--- PROVIDED RECORDS ---

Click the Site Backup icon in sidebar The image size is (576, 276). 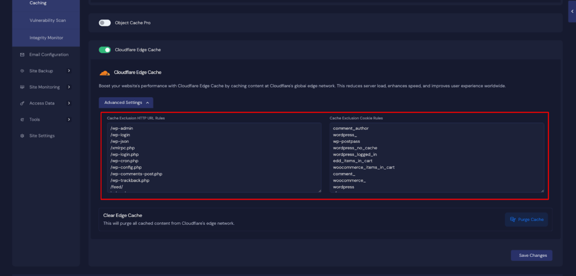(22, 71)
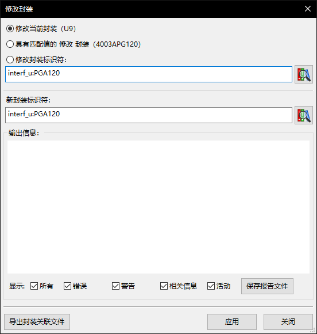317x334 pixels.
Task: Click the 修改封装 title bar
Action: (x=149, y=9)
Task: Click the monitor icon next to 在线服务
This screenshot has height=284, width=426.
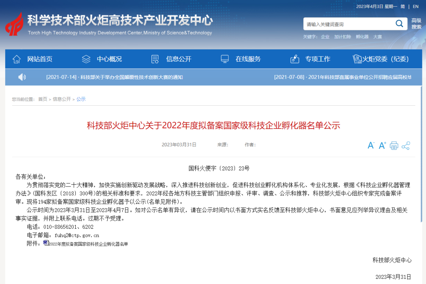Action: tap(225, 58)
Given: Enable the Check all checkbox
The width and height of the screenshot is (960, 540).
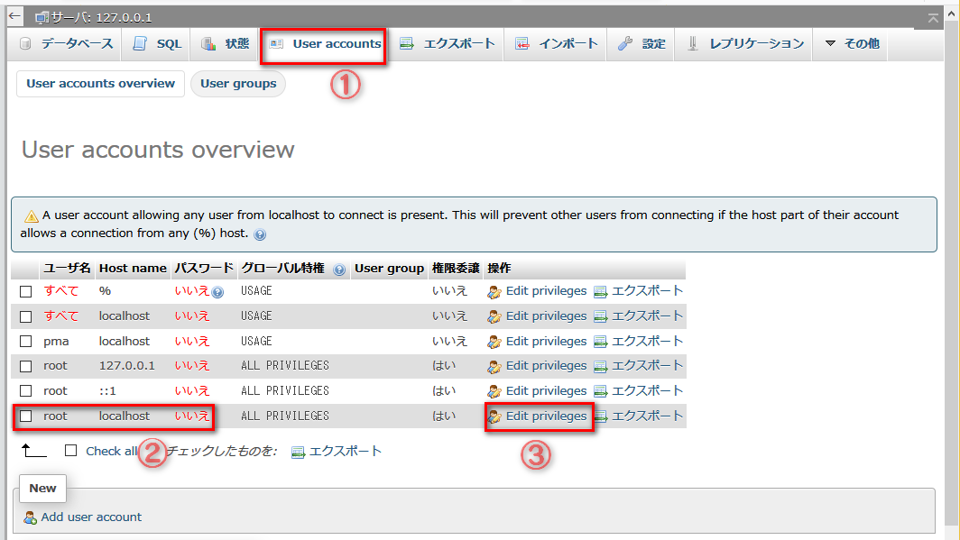Looking at the screenshot, I should click(71, 451).
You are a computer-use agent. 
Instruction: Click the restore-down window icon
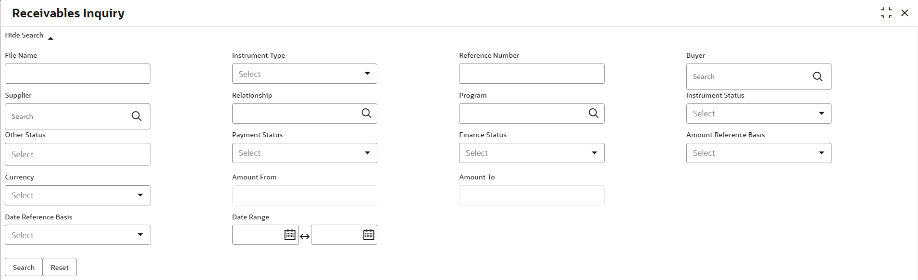(886, 13)

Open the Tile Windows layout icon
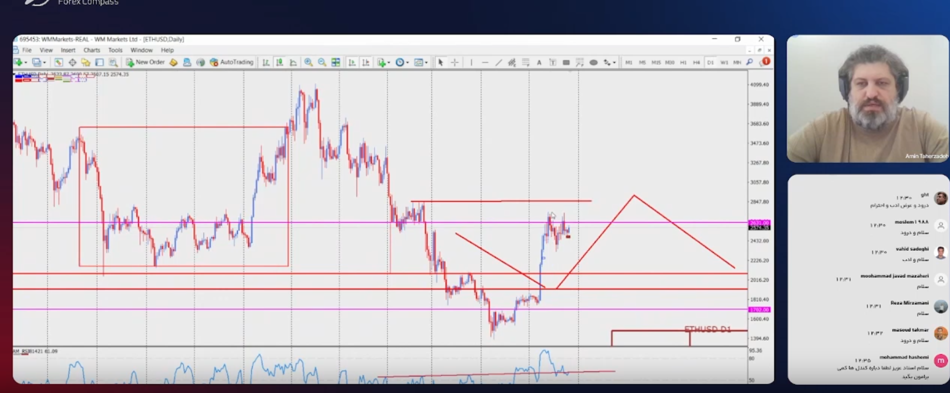click(336, 63)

---

-- EXERCISE --
Once the line with "Task: Click the monitor icon next to 在线服务" is found above, transcribe each line from it through the line with "You are a computer-use agent.", exactly, and omit the pictures.

-- RESULT --
Task: Click the monitor icon next to 在线服务
This screenshot has height=284, width=426.
Action: tap(225, 58)
Given: Enable the Check all checkbox
The width and height of the screenshot is (960, 540).
Looking at the screenshot, I should click(71, 451).
You are a computer-use agent. 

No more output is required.